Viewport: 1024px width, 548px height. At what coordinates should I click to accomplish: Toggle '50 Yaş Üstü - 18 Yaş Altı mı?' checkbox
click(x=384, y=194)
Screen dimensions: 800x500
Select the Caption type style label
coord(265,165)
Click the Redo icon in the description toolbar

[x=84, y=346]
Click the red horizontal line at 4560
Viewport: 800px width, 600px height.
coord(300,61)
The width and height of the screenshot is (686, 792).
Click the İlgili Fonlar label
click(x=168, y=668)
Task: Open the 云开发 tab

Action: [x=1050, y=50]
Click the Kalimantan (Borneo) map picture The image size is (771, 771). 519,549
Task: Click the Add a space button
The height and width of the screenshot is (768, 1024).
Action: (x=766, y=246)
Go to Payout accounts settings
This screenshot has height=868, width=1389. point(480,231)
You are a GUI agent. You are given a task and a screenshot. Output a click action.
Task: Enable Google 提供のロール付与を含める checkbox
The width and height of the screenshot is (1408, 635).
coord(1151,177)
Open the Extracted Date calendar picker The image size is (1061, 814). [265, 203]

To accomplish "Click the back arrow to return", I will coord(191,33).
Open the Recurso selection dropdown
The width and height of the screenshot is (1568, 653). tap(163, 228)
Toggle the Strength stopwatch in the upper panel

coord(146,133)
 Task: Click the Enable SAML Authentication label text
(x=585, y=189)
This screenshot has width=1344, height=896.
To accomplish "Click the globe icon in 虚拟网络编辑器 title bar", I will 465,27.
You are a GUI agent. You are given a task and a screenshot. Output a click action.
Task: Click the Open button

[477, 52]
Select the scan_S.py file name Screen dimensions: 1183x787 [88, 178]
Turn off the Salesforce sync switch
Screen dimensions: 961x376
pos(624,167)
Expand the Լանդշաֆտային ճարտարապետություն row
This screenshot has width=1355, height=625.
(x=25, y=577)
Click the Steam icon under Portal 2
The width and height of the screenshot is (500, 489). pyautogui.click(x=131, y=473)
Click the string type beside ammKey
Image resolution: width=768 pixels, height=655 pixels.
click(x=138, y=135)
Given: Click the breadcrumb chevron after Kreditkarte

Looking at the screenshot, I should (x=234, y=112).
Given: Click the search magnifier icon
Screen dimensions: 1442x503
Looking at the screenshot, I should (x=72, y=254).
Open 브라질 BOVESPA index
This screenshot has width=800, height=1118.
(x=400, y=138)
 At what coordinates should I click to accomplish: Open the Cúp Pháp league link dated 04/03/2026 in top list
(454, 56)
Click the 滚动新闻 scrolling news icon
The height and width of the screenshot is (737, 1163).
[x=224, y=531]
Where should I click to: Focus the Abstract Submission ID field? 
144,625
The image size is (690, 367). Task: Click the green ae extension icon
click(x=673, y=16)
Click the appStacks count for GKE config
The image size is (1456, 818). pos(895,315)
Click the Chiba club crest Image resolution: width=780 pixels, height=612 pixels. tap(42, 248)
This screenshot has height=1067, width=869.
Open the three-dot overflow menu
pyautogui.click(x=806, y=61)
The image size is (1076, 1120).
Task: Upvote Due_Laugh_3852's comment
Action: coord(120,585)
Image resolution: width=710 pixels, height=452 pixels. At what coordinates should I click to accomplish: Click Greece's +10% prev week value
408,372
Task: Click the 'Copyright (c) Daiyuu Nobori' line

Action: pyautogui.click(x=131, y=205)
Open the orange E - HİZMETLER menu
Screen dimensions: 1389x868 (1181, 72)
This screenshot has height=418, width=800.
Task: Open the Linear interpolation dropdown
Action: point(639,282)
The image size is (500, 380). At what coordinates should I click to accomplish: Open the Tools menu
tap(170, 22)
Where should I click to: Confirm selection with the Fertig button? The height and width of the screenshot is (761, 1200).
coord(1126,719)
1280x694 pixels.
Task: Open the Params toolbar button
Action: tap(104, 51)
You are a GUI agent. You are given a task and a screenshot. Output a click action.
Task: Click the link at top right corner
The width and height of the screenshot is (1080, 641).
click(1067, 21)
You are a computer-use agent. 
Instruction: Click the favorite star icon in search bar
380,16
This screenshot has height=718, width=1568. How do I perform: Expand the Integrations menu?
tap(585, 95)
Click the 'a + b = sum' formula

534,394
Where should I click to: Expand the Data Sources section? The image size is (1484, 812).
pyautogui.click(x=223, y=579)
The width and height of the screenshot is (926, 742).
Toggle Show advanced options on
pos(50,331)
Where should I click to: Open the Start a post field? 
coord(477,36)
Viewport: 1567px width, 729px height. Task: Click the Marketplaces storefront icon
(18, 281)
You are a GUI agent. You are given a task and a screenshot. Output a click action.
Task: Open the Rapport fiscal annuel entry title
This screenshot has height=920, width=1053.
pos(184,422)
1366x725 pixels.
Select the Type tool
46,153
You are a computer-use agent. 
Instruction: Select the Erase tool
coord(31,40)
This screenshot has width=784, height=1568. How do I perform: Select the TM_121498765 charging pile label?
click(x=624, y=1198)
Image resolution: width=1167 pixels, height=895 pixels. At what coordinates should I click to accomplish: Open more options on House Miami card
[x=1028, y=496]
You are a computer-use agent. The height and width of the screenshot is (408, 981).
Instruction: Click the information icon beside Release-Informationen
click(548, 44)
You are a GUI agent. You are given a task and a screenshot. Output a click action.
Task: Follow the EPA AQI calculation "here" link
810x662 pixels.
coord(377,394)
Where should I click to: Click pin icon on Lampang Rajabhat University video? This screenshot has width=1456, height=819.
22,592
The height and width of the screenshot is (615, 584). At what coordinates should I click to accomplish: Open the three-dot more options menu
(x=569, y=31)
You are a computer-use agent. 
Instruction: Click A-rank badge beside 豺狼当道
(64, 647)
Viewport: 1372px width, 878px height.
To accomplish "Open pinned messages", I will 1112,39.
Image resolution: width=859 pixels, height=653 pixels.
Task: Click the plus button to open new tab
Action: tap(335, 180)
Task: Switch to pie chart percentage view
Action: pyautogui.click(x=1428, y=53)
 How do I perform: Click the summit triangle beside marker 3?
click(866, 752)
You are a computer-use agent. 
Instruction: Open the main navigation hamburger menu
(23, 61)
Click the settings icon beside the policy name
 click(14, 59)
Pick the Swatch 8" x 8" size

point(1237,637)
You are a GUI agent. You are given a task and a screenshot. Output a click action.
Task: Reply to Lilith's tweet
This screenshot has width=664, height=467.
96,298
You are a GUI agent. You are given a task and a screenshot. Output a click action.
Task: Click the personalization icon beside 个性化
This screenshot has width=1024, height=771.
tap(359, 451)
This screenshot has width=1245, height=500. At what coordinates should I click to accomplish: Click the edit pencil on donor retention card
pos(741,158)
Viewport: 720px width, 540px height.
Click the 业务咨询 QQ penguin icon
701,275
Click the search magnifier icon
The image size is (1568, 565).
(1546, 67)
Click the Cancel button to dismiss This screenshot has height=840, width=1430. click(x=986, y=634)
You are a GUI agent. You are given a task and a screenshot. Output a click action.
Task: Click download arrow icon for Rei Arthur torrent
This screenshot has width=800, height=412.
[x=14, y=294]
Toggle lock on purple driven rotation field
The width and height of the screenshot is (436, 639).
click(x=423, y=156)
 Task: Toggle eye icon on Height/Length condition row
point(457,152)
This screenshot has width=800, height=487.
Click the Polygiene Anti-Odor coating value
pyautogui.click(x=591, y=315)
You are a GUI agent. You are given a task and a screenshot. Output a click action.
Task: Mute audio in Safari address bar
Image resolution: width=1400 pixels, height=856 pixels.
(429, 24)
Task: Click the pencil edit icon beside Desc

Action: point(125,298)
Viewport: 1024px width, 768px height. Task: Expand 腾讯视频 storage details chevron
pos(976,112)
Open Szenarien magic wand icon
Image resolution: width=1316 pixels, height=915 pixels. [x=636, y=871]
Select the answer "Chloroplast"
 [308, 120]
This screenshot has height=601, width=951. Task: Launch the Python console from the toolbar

———

Requirements: Copy out the listing above without changes, beginning at its first line and stopping after the line that contains "(x=25, y=577)", including that line.

Answer to this problem:
Viewport: 1024px width, 548px height. At what coordinates should I click to accomplish: Toggle '50 Yaş Üstü - 18 Yaş Altı mı?' checkbox
click(x=384, y=194)
Screen dimensions: 800x500
Select the Caption type style label
coord(265,165)
Click the Redo icon in the description toolbar

[x=84, y=346]
Click the red horizontal line at 4560
Viewport: 800px width, 600px height.
coord(300,61)
The width and height of the screenshot is (686, 792).
Click the İlgili Fonlar label
click(x=168, y=668)
Task: Open the 云开发 tab

Action: [x=1050, y=50]
Click the Kalimantan (Borneo) map picture The image size is (771, 771). 519,549
Task: Click the Add a space button
The height and width of the screenshot is (768, 1024).
Action: (x=766, y=246)
Go to Payout accounts settings
This screenshot has height=868, width=1389. point(480,231)
You are a GUI agent. You are given a task and a screenshot. Output a click action.
Task: Enable Google 提供のロール付与を含める checkbox
The width and height of the screenshot is (1408, 635).
coord(1151,177)
Open the Extracted Date calendar picker The image size is (1061, 814). [265, 203]

To accomplish "Click the back arrow to return", I will coord(191,33).
Open the Recurso selection dropdown
The width and height of the screenshot is (1568, 653). tap(163, 228)
Toggle the Strength stopwatch in the upper panel

coord(146,133)
 Task: Click the Enable SAML Authentication label text
(x=585, y=189)
This screenshot has width=1344, height=896.
To accomplish "Click the globe icon in 虚拟网络编辑器 title bar", I will 465,27.
You are a GUI agent. You are given a task and a screenshot. Output a click action.
Task: Click the Open button

[477, 52]
Select the scan_S.py file name Screen dimensions: 1183x787 [88, 178]
Turn off the Salesforce sync switch
Screen dimensions: 961x376
pos(624,167)
Expand the Լանդշաֆտային ճարտարապետություն row
This screenshot has width=1355, height=625.
(x=25, y=577)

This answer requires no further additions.